例えば、東大1、2年生に大人気とされている教科書『経済学を味わう』(市村英彦他、日本評論社、2020年)の索引には、サンクコストという言葉は出てこない(『マンキュー経済学 ミクロ編』東洋経済新報社、2019年、には出てくる)。その後も、日本は戦争を止めることができず、ついに1945年8月の敗戦を迎える。
プーチンもはまっているサンクコストの呪縛
日本はサンクコストに呪縛されていたのだが、ロシアのウクライナ侵略もサンクコストに呪縛されているのではないか。
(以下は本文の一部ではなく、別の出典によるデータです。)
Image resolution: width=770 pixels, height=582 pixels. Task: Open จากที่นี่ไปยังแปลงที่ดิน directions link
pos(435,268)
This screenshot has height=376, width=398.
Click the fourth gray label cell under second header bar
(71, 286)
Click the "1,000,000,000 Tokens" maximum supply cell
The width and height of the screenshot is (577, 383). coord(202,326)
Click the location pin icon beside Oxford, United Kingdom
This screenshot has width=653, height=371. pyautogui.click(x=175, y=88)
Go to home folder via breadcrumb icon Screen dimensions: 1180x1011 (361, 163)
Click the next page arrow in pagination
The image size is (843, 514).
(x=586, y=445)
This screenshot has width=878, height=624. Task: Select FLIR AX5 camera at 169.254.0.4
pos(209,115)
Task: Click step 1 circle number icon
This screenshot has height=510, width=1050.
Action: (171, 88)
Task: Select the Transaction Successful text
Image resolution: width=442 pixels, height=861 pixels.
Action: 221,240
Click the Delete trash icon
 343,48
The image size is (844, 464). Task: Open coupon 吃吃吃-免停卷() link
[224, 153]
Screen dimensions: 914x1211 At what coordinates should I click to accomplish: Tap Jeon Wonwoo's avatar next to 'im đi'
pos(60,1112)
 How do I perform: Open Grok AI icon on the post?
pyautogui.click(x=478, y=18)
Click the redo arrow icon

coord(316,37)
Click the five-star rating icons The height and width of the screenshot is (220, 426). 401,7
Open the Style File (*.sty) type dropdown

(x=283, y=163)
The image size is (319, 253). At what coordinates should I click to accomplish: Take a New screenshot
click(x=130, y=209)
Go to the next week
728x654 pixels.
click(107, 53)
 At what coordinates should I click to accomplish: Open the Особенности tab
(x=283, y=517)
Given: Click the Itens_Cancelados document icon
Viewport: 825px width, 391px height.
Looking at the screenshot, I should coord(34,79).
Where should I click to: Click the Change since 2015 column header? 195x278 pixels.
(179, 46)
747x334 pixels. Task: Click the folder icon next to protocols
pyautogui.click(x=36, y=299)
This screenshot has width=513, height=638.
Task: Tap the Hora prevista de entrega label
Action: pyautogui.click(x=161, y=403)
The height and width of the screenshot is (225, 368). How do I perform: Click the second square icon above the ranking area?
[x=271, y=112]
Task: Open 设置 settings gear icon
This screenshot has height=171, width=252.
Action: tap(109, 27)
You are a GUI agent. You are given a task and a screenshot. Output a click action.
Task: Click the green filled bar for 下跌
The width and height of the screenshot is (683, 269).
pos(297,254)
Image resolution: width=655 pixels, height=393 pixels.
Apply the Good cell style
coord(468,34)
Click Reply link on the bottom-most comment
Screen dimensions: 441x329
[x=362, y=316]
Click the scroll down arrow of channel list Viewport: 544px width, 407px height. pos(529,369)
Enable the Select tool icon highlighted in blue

プーチンの言い分としては、多大な犠牲を払ってこれまでウクライナを侵略したのに(ロシアの戦死傷は100万人、うち戦死者と行方不明者は25万人、戦費は2000億ドル以上と言われている)、今さら撤退できないというのだろう。
しかし問題は、これからも続けることが合理的かどうかである。戦争を続けるコストと止めることで得られる利益を比べるべきで、これまでの戦死傷者や戦費を考慮すべきではない。
こう言ったら、これまでの人命や戦費を考えずに戦争の利益を考えて利益が得られるなら続けても良いのかという反論があるだろう。確かにそうだが、そもそもウクライナ侵攻に何の利益があったのだろうか。
独裁者は何の利益がなくても国民を犠牲にできることこそを考えるべきなのかもしれない。しかし、独裁者にも限度があるはずだ。
アフガン戦争で、ソ連軍は7.5万人の戦死傷者(うち戦死者は1.5万人)を生み出し、1989年にアフガンから撤退した。筆者は、共産主義はもっとも強固な独裁政権だと思っていたのだが、7.5万人の戦死傷者で戦争を止めた。
プーチンは100万人の戦死傷者を出しても侵略を止めない。プーチンの独裁体制は、共産党独裁体制よりも13倍(100÷7.5)も強力ということになる。
しかも、プーチンは金正恩と親しくなっている。プーチンは、金正恩から、独裁者に国民の犠牲のリミットなどないと学んでいるのかもしれない。